My first question is related to charging and discharging: I don't have much knowledge of LiFePo batteries, but I've heard a lot of horror stories about LiPo batteries, and have even seen first hand many fires caused by them (mostly remote controlled car batteries or motorcycle batteries that people are charging unobserved in their garages, which ultimately overcharge and start on fire). But a quick Google search seems to indicate that these are not the same technology and not nearly as prone to fires, but they still suffer from some of the same disadvantages as other lithium batteries. My question is: is there some kind of protection system in place to prevent the cells from over-charging or discharging too much? From what I am reading, they seem to be pretty sensitive to discharging below 2.5v, or charging above 3.5v, which seems like a very small range to work within. I would imagine the DC to DC charger handles the over-charging piece, but what about discharging too low? Does that damage the cells and make then unusable?
Joe, I'm surprised you have not done more research, this is not like you
LifePo4 batteries are the safest of the lithium batteries but also the least energy dense(still far better than lead acid), the safety factor along with the lower voltage than most other lithium technologies make them perfect for automotive 12v systems in a 4s(4 cells in series) configuration, this leads to a usable voltage between 14.4-14.6 to 10v. Normal lead acid batteries(Flooded, AGM, Gel, Sealed) actually have a smaller usable voltage range, normally between 12.6-12.8v when full to 10.5v when completely discharged, and they are 6 cells in series. They are safer in the fact that they boil off water when overcharged but still have the risk of exploding if the hydrogen gas generated cannot vent. normal cutoff for LifePo4 and lead acid is around 12v, this is 3v per cell (80% DoD)for lifePo4 and 2v per cell (50% DoD) lead acid.
As for charging/discharging, yes lithium does not like to go outside it's designed voltage limits, but really no battery technology does, over/under discharging any battery is bad. A BMS takes care of Over/Under voltage Over/Under discharge Amp and balances the cells Lithium has the advantage that the voltage curve is very flat so current stays lower, you can also regularly discharge them down to 80% vs lead acid not liking less than 50% DoD. This drastically improves the usable Ah of lithium over a lead acid battery.

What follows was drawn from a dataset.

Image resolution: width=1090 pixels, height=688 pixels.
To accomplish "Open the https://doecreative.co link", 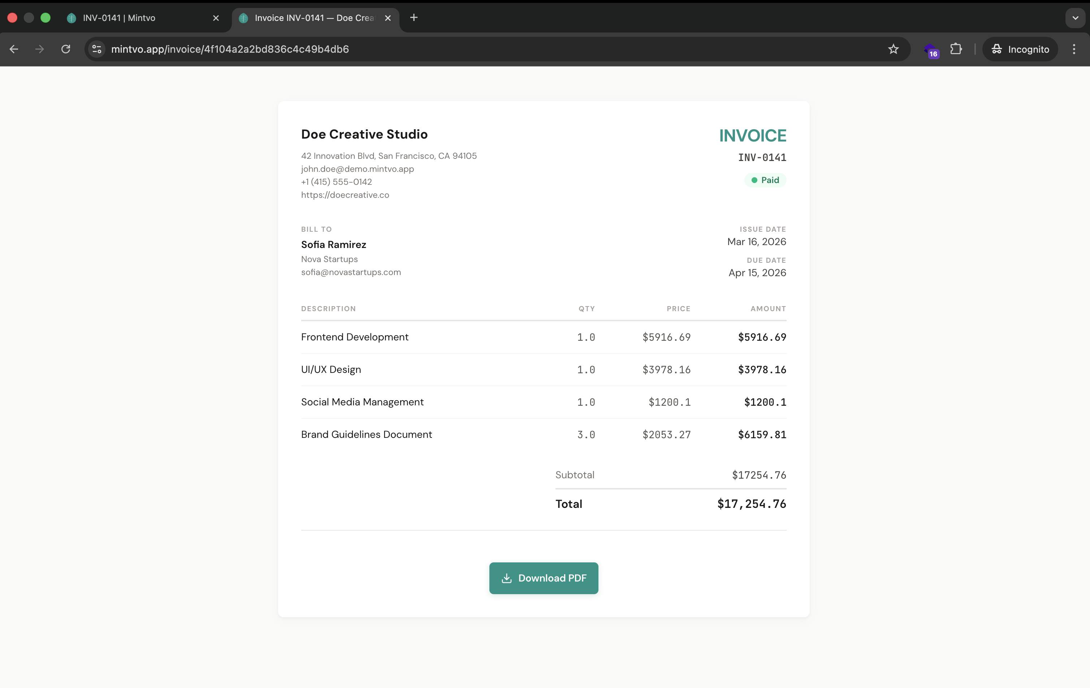I will [345, 195].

Your Yellow top (37ah) has a usable capacity of ~19ah, while a lithium of the same size would have ~30ah of usable capacity, not to mention be much lighter and more compact
Lithium cells can be reconditioned just like lead acid if the voltage is allowed to go too low, but just like lead acid, they will not have the same capacity after such an event.
Which leads me to the second question: how is the power distributed from this aux setup to your accessories? I presume, since you are running the DC to DC charger, that the batteries themselves are completely isolated from the vehicle's main 12V circuit? If so, does that mean you can't ground any of the accessories connected to this circuit to the vehicle's body? Sorry if that sounds like a dumb question, but I've never really understood how a completely isolated aux power circuit works within a vehicle setup, as it's different than simply adding a separate battery and using a solenoid to make sure they run in parallel while the vehicle is on (and therefore both charge from the alternator), but are isolated when the car is off. I have a lot of lights and other accessories set up to run while the vehicle is either on or off, and I'm trying to determine if that means I'd have to re-run a lot of my wiring to this new setup if I go with something like this.
Isolated 12v systems only need to be separate on the positive side, ground is ground and can be shared. You probably already have an isolated system and don't even realize it. DC-DC charging is no different than if you had a 2 batteries with a solenoid connecting them in parallel which is honestly never a good idea if those batteries are not exactly the same age, chemistry and location. I'm glad DC-DC chargers are becoming more popular on this side of the pacific. A DC-DC charger is basically the same thing as the solenoid, it has the advantage that it can properly charge the aux battery with appropriate voltage and maintenance charge. If you have lights that are connected to your aux battery through an aux fuse panel, then you already have 2 isolated systems. The solenoid just joins those 2 isolated systems when activated to charge the lower voltage battery somewhat.
Final question: how durable are the LiFePo batteries? Can they handle the abuse of off-roading (especially washboard roads) like the AGM stuff can? If so, these seem like an amazing solution for many automotive applications! I've gotten very lucky and gotten great service out of my little 37 amp hour Optima yellow top that I use as my second battery, but it's definitely not going to last forever, and I would LOVE to upgrade to something with this kind of capacity.
The biggest downside to lithium is the price, but that is becoming less and less of an issue. The size, weight and cycle life are all big advantages over lead acid, not to mention depending on what type of lithium cell you use, you can make them fit different spaces. LifePo4 batteries come in prismatic cells like above or they come in cylinder form like the popular 18650 or 21700, they also have larger 40150 cells that are 1.5" in diameter and over 6" long!
I see this topic getting some discussion so I may split it into another thread.